Doch Kirchhoff zeigt auch die Schrecklichkeit etwa der medizinischen Versorgung. Tausende Somalier warten vor dem Zaun des deutschen Camps, womöglich versehen mit auf dem Schwarzmarkt gekauften Behandlungs-Sçheinen. Sie werden von Soldaten in Schach gehalten, und nur die allerschlimmsten Fälle haben eine Chance auf sofortige Versorgung. Nicht von ungefähr kommen Kirchhoff Gedanken an fürchterliche Selektion. Überhaupt seien hier Menschen aus Europas satter Überlebens-Kultur gekommen, die sich wohl oder übel zu Herren über eine Leidens-Kultur aufschwingen – „Herrenmenschlichkeit“.

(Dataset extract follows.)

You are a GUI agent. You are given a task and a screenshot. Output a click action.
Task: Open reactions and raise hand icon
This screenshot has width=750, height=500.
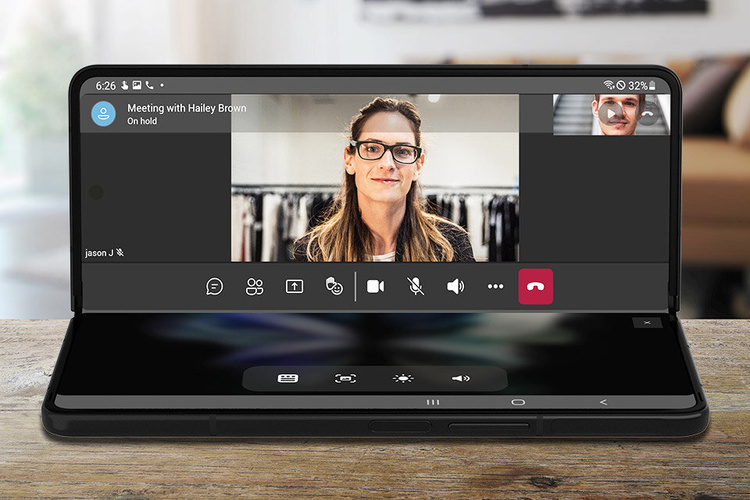[x=334, y=287]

Über allen freilich schwebt Bodo Kirchhoff. Nicht mal so sehr über den Soldaten, die nach seinem Eindruck recht brav und wohlmeinend ihren prekären humanitären Auftrag wahrnehmen. Von Ausnahmen abgesehen, liege ihr enger Horizont allerdings zwischen „Saarbrücken, Schalke, Mallorca, Gottschalk“. Schlimmer aber findet Kirchhoff die Journalisten. Die pflanzen überall Satelliten-Antennen auf und warten auf Action. Und während die Zeitungsleute alle stolz ihre Blätter nennen können, schreibt Kirchhoff – noch eine Spur stolzer – angeblich „für niemanden“. Höchstens, daß es dann nachher im Suhrkamp-Verlag erscheint…

Besondere Pikanterie bekommt Kirchhoffs etwas eitle Unternehmung noch dadurch, daß er seine Somalia-Aufzeichnungen im Sterbezimmer einer Frankfurter Klinik zu Papier bringt – „zum üblichen Pflegesatz“, wie er versichert. Derweil droht er schon damit, daß dies alles nur Notizen für einen großen Roman seien. Gnade!

Bodo Kirchhoff: „Herrenmenschlichkeit“. Suhrkamp. 67 Seiten (Paperback). 24,80 DM.